Work to complete
Scan the lines below and report each one containing "izgine" by copying it.

Collected data entries:
● ● ● ● ●
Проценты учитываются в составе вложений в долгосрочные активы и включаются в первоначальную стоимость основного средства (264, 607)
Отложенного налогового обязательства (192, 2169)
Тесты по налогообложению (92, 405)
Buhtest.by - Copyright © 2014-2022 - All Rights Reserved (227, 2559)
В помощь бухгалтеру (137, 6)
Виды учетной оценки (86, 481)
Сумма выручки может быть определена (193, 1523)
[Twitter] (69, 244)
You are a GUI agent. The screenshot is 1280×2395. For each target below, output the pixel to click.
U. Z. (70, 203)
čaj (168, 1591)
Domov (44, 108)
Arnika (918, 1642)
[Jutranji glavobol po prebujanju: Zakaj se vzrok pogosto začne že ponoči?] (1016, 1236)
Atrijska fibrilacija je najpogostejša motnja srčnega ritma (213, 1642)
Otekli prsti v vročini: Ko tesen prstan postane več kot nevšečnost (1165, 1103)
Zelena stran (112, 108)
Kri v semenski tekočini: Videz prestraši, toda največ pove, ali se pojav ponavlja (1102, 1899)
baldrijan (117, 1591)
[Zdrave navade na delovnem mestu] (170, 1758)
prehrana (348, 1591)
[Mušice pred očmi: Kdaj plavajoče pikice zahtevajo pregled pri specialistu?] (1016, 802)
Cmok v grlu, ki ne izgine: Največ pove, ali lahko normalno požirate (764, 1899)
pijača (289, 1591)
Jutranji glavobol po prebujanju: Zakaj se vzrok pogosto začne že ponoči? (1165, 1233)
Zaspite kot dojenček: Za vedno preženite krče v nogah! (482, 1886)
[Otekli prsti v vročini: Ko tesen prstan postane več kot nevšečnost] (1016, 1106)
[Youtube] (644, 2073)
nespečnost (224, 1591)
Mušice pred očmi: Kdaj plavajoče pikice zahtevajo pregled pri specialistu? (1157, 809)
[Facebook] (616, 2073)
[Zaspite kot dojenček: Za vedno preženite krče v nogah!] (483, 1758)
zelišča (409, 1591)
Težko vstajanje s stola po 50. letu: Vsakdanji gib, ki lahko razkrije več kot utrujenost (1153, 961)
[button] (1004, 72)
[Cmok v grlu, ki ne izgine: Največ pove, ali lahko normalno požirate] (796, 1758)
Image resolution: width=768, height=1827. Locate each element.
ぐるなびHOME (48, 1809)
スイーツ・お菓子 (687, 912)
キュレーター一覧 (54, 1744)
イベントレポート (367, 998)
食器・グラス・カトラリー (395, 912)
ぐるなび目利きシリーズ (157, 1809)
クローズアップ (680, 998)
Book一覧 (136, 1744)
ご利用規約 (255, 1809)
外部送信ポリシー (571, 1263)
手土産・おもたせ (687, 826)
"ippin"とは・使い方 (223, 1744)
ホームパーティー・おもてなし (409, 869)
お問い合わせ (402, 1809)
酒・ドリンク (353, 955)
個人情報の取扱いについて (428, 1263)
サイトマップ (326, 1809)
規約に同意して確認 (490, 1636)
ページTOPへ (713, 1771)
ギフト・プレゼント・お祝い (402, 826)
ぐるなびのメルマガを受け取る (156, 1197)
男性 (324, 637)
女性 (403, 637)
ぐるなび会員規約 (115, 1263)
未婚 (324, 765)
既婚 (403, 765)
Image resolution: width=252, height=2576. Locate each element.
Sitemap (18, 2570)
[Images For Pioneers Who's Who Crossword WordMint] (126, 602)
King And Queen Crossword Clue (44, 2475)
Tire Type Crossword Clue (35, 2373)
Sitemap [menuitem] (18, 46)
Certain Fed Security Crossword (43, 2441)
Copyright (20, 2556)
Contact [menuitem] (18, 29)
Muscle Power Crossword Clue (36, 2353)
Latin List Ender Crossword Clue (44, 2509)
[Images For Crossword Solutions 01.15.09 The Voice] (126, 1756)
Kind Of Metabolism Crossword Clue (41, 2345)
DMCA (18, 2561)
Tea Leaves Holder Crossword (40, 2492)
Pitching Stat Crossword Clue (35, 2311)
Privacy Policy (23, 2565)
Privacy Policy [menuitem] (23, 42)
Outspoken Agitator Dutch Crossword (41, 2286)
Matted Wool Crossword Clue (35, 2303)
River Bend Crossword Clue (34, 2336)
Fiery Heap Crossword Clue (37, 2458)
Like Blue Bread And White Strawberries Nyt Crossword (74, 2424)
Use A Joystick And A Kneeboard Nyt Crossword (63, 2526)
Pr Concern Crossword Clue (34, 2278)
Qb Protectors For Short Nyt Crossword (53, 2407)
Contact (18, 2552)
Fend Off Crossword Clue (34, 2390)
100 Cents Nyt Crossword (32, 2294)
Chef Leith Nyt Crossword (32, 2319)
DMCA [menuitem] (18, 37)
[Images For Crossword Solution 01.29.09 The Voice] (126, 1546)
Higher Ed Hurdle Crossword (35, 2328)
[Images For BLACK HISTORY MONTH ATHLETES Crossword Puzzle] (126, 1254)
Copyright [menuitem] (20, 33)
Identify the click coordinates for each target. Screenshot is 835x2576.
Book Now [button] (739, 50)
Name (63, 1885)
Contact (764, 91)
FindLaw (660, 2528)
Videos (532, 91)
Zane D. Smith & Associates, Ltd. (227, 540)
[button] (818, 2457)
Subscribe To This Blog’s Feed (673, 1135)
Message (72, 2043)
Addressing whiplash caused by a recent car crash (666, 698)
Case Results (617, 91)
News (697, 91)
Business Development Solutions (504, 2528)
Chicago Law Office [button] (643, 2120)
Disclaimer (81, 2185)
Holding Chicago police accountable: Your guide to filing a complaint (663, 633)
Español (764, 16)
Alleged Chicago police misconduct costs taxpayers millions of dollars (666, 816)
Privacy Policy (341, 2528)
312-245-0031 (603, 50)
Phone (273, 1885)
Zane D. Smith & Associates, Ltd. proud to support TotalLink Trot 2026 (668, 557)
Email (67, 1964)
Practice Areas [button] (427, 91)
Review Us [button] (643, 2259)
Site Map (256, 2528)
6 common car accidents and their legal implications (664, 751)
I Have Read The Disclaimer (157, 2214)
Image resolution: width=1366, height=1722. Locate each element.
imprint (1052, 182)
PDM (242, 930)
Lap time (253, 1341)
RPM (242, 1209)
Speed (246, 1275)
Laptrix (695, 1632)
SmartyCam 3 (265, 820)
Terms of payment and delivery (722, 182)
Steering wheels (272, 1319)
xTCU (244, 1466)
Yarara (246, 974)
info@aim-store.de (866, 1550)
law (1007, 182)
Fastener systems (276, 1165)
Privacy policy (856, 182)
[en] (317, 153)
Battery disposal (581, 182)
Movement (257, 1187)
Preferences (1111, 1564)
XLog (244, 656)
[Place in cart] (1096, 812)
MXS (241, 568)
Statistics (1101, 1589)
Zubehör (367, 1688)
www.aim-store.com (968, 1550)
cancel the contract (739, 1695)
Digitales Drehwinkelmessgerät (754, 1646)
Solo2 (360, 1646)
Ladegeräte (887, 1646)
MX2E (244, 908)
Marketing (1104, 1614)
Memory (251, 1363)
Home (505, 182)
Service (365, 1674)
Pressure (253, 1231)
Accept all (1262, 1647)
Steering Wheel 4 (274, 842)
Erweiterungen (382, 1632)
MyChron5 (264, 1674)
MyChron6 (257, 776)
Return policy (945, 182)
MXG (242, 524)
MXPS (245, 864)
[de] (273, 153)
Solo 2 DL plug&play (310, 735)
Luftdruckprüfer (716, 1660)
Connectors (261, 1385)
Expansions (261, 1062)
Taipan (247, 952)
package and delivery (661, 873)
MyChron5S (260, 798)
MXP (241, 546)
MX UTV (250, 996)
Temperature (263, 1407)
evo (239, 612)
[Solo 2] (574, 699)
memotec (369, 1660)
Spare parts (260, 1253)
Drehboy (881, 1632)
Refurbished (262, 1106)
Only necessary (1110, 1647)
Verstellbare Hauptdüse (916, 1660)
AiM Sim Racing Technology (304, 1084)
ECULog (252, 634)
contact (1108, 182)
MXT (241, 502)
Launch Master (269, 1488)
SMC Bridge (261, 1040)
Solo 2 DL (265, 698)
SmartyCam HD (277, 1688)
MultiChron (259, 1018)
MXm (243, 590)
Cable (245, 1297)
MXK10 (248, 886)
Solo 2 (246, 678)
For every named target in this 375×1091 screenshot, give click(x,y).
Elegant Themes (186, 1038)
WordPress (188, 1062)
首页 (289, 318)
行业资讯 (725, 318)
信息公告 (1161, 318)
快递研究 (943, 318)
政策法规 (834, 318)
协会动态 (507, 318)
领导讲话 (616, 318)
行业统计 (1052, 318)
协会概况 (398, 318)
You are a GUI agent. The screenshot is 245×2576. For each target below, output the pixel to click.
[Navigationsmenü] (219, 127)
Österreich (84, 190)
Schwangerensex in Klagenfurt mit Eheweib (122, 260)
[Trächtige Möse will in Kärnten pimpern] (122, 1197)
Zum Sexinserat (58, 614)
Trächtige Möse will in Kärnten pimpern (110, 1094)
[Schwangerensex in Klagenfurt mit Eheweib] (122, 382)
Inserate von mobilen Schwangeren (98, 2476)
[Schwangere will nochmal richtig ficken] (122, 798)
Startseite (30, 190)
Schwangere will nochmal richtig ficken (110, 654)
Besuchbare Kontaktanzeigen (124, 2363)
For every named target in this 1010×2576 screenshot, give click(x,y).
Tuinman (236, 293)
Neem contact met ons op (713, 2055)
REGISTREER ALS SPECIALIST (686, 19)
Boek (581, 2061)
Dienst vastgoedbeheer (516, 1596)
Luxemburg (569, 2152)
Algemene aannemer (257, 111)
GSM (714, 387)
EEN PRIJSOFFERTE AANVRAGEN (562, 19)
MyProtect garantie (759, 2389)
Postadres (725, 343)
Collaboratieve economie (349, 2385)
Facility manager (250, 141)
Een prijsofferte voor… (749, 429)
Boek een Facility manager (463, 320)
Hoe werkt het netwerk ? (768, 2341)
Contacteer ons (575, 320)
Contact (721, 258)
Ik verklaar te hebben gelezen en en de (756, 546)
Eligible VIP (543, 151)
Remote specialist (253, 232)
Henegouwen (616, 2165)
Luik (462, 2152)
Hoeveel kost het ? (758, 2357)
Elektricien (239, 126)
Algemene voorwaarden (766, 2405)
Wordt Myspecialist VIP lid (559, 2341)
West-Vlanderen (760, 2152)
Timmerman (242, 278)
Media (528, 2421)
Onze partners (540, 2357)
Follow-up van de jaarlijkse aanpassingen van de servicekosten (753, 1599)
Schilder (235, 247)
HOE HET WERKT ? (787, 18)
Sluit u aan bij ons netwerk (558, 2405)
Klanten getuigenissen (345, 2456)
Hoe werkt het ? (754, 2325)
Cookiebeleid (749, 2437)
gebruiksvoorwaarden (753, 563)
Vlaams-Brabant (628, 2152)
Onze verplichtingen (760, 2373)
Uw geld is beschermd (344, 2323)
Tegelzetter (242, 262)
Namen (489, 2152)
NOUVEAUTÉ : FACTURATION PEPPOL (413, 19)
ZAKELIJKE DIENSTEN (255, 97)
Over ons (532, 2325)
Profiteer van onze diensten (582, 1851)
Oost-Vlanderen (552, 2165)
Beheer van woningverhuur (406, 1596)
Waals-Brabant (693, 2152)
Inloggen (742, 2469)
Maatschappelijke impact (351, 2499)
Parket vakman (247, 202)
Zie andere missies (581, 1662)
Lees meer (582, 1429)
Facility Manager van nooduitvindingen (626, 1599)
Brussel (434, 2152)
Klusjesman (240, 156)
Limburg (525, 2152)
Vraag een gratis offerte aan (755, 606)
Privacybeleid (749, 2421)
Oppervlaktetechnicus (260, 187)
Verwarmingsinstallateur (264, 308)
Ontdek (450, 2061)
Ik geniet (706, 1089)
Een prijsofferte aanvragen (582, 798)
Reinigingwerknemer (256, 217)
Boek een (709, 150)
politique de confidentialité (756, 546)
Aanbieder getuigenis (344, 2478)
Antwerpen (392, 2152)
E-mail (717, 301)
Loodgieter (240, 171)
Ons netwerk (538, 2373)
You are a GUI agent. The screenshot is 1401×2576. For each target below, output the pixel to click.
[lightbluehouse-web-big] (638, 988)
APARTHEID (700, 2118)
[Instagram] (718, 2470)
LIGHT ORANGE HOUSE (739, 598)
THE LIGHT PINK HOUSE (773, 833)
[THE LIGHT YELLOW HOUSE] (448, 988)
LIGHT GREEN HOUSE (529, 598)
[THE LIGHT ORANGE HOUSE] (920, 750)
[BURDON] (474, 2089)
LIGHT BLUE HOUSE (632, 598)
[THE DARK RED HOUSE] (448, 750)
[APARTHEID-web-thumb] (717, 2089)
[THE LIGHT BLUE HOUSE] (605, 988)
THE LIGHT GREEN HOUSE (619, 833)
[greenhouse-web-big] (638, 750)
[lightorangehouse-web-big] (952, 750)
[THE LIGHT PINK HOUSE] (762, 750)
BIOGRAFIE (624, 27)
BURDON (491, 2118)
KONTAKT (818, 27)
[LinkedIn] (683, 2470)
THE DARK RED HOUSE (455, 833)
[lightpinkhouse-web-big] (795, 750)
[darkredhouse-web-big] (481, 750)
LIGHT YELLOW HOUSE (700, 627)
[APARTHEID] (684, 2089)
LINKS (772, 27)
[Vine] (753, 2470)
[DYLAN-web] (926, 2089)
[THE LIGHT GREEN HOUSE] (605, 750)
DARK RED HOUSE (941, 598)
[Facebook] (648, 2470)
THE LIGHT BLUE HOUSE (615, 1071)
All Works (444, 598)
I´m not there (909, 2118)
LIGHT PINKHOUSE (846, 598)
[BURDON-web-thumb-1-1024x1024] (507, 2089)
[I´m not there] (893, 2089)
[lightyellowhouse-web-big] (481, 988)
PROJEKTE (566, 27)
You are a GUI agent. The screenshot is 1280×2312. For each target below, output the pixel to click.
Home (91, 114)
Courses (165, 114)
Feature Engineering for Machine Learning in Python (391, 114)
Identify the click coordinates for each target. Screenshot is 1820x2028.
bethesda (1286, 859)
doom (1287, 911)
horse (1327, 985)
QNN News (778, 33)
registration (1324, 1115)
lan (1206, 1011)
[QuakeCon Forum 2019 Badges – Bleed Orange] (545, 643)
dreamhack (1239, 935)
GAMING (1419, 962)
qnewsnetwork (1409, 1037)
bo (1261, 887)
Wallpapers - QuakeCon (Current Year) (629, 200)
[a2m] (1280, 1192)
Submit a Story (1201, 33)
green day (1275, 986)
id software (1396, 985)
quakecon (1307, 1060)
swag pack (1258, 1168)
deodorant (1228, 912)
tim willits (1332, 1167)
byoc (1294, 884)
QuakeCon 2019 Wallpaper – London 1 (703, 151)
● ● ● ● ●
Output for this exercise
Cmok v grlu, ki ne izgine: Največ pove, ali lahko normalno požirate (764, 1899)
[Cmok v grlu, ki ne izgine: Največ pove, ali lahko normalno požirate] (796, 1758)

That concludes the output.